Trump administration ends protected status for Haitians living in US after quake

(Photo by Joe Raedle/Getty Images)

Almost 60,000 Haitians living in the U.S. must leave the country within 18 months, the Trump administration said Monday as they announced an end to a temporary residency program enacted in 2010.

The program, known as Temporary Protected Status (TPS), allowed Haitians to work and live in the U.S. after an earthquake destroyed the island nation.
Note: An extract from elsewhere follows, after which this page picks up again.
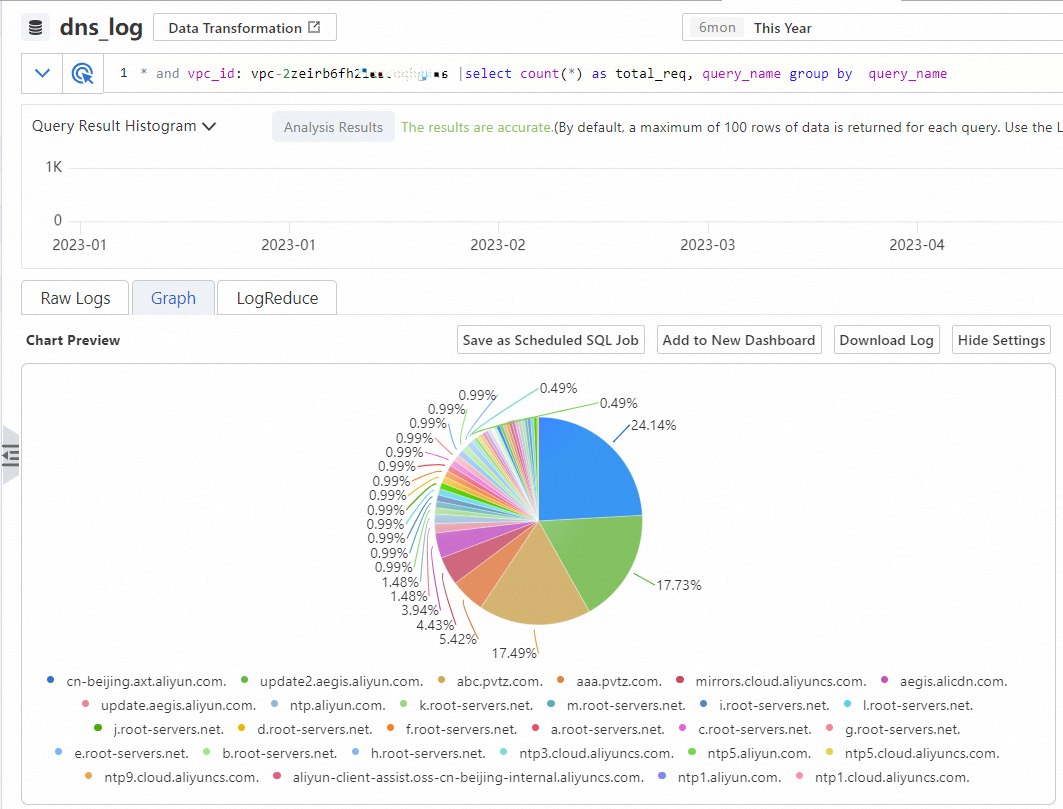The width and height of the screenshot is (1063, 809).
Task: Click Save as Scheduled SQL Job button
Action: 550,340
Protections for Haitians will expire in July 2019 – an 18-month extension to the program to ensure Haitians have an “orderly transition.”
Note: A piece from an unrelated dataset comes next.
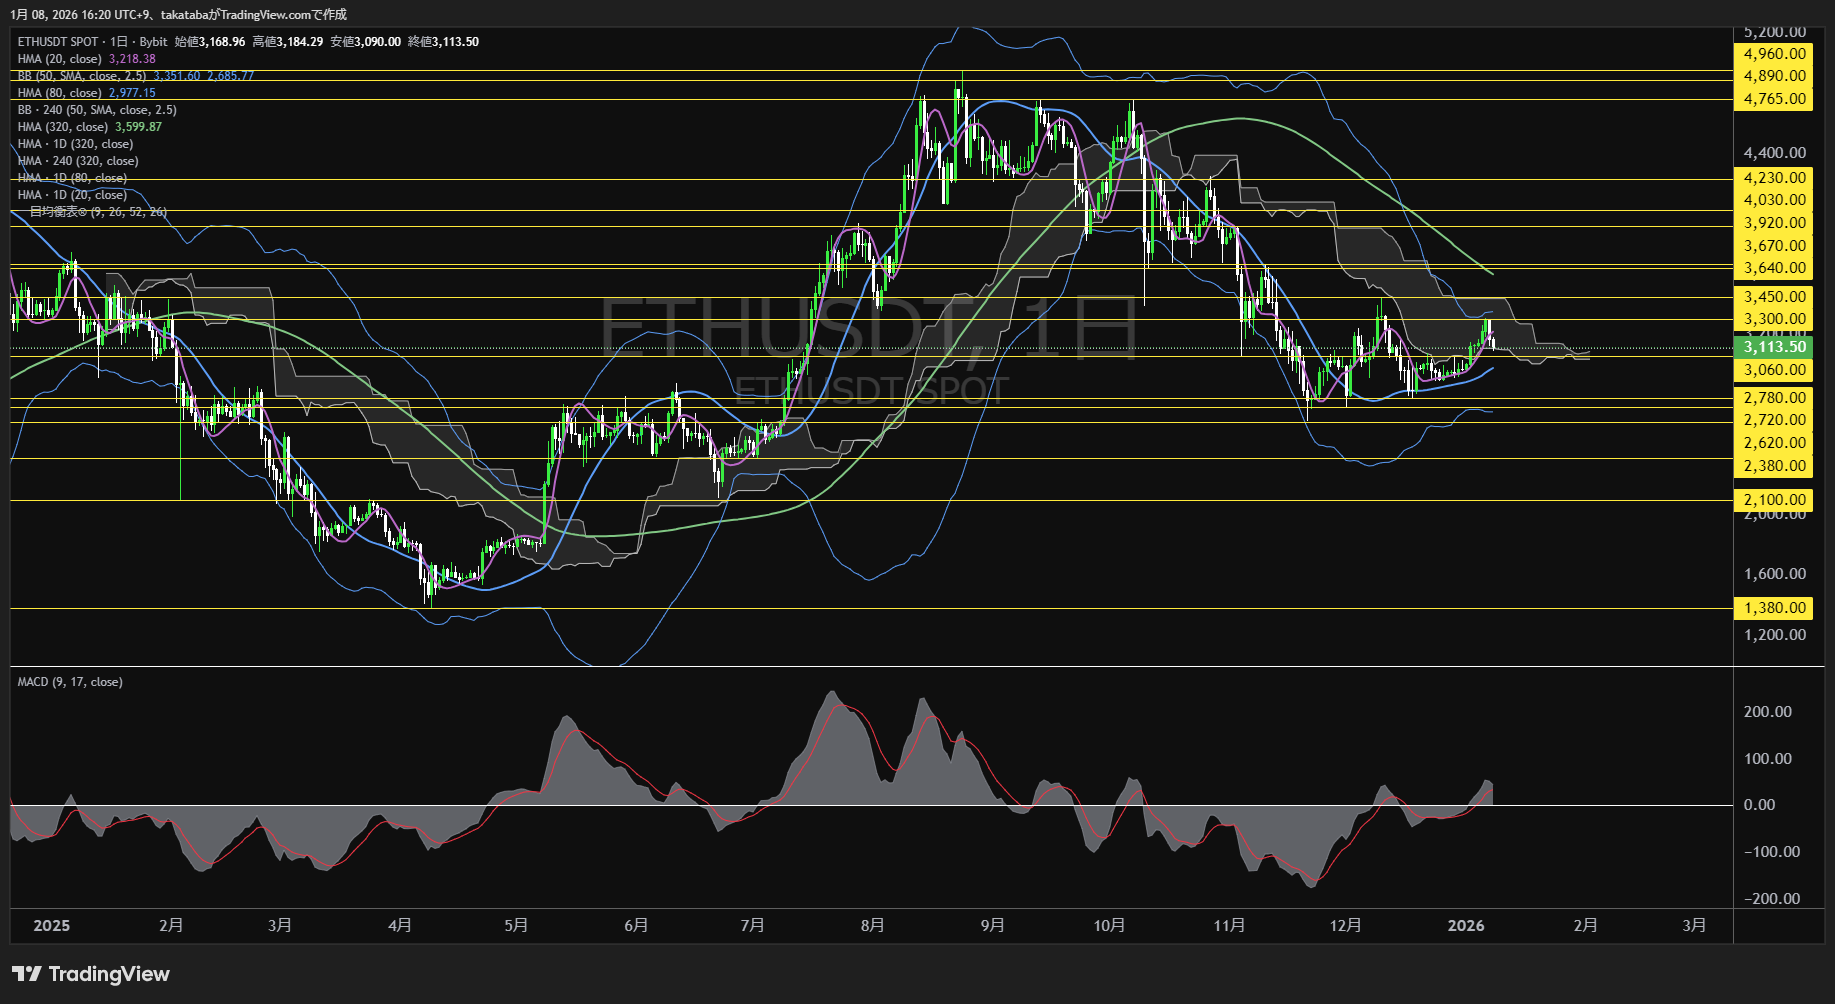Select the 4,230.00 yellow price label
This screenshot has width=1835, height=1004.
tap(1774, 178)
Homeland Security acting secretary Elaine Duke said in a press release Monday that since the 2010 earthquake, conditions in Haiti have improved and its citizens can return home.

However, advocates for Haitians believe conditions on the island haven’t improved enough for its people to be deported back.

Haiti remains one of the poorest countries in the world, despite the international aid it has received since the earthquake. More than 2.5 million people live on less than $1.23 a day, which authorities there consider extreme poverty.

The administration’s decision doesn't affect thousands of Haitians who were taken in by Brazil and other South American countries after the earthquake and began making their way to the United States last year.

U.S. Customs and Border Protection says 6,424 Haitians appeared at border crossings with Mexico during the 12-month period that ended Sept. 30 -- up from only 334 a year earlier. They were generally paroled to live in the United States on humanitarian grounds.

TPS covers roughly 435,000 people from nine countries ravaged by natural disasters or war, who came to the U.S. legally or otherwise.